▶ _Text segment_
-------

In the last section, we learned about Taylor Series, where we found an approximating polynomial for a particular function in the region near some value x = a.

We now take a particular case of Taylor Series, in the region near `x = 0`. Such a polynomial is called the Maclaurin Series.

The infinite series expansion for `f(x)` about `x = 0` becomes:

`f(x)~~f(0)+f’(0)x` `+(f’’(0))/(2!)x^2` `+(f’’’(0))/(3!)x^3` `+(f^("iv")(0))/(4!)x^4` `+...`

`f’(0)` is the first derivative evaluated at `x = 0`, `f’’(0)` is the second derivative evaluated at `x = 0`, and so on.

[Note: Some textbooks call the series on this page "Taylor Series" (which they are, too), or "series expansion" or "power series".]

Example 1: Expanding sin x

Find the Maclaurin Series expansion for `f(x) = sin x`.

Answer

We need to find the first, second, third, etc derivatives and evaluate them at x = 0. Starting with:

f(x) = sin x

f(0) = 0

First dervative:

f '(x) = cos x

f '(0) = cos 0 = 1

Second dervative:

f ''(x) = −sin x

f ''(0) = −sin 0 = 0

Third dervative:

f '''(x) = −cos x

f '''(0) = −cos 0 = −1

Fourth dervative:

f iv(x) = sin x

f iv(0) = sin 0 = 0

We observe that this pattern will continue forever.

Now to substitute the values of these derivatives into the Maclaurin Series:

`f(x)` `~~f(0)+f’(0)x` `+(f’’(0))/(2!)x^2` `+(f’’’(0))/(3!)x^3` `+(f^("iv")(0))/(4!)x^4+...`

We have:

`sin\ x=0+(1)(x)` `+0` `+(-1)/(3!)x^3` `+0` `+1/(5!)x^5` `+0` `+(-1)/(7!)x^7+...`

This gives us:

`sin\ x=x-1/6x^3+1/120x^5` `-1/5040x^7+...`

We plot our answer

`f(x)=x-1/6x^3` `+1/120x^5` `-1/5040x^7+...`

to see if the polynomial is a good approximation to `f(x) = sin x`.

Graph of the approximating Maclaurin Series polynomial, and the original `f(x)=sin(x)`.

We observe that our polynomial (in grey) is a good approximation to `f(x) = sin x` (in green) near `x = 0`. In fact, it is quite good between -π ≤ x ≤ π.

Don't miss the Taylor and Maclaurin Series interactive applet where you can explore this concept and the other examples on this page further.

Example 2: Expanding `e^x`

Find the Maclaurin Series expansion of `f(x) = e^x`.

Answer

Recall that the derivative of the exponential function is `f^'(x) = e^x`. In fact, all the derivatives are `e^x`.

-------

▶ _Data provided_

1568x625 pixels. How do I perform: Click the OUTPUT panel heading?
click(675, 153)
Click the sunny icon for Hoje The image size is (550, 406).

-------

▶ _Prompt 1_
In the Maclaurin series text, list every value of sin x or one of its derivatives evaluated at x = 0 in Example 1.
▶ _Prompt 2_
Continue the Maclaurin series text from its last sentence, carrying Example 2 forward in the same textbook style.

▶ _Exercise answer 1_
f(0) = 0
f '(0) = cos 0 = 1
f ''(0) = −sin 0 = 0
f '''(0) = −cos 0 = −1
f iv(0) = sin 0 = 0

▶ _Exercise answer 2_
f '(0) = e0 = 1

f ''(0) = e0 = 1

f '''(0) = e0 = 1

We see that all the derivatives, when evaluated at x = 0, give us the value 1.

Also, `f(0) = 1`, so we can conclude the Maclaurin Series expansion will be simply:

`e^x~~1+x+1/2x^2` `+1/6x^3` `+1/24x^4` `+1/120x^5+...`

Here's a graph of the answer we just obtained, and the original `f(x) = e^x` graph:

Graph of the approximating Maclaurin Series polynomial, and the original `f(x)=e^x`.

We can see the approximation is very close to the original `f(x)=e^x` in the region `-2 < x < 2.5`.

Exercise

Find the Maclaurin Series expansion of `cos x`.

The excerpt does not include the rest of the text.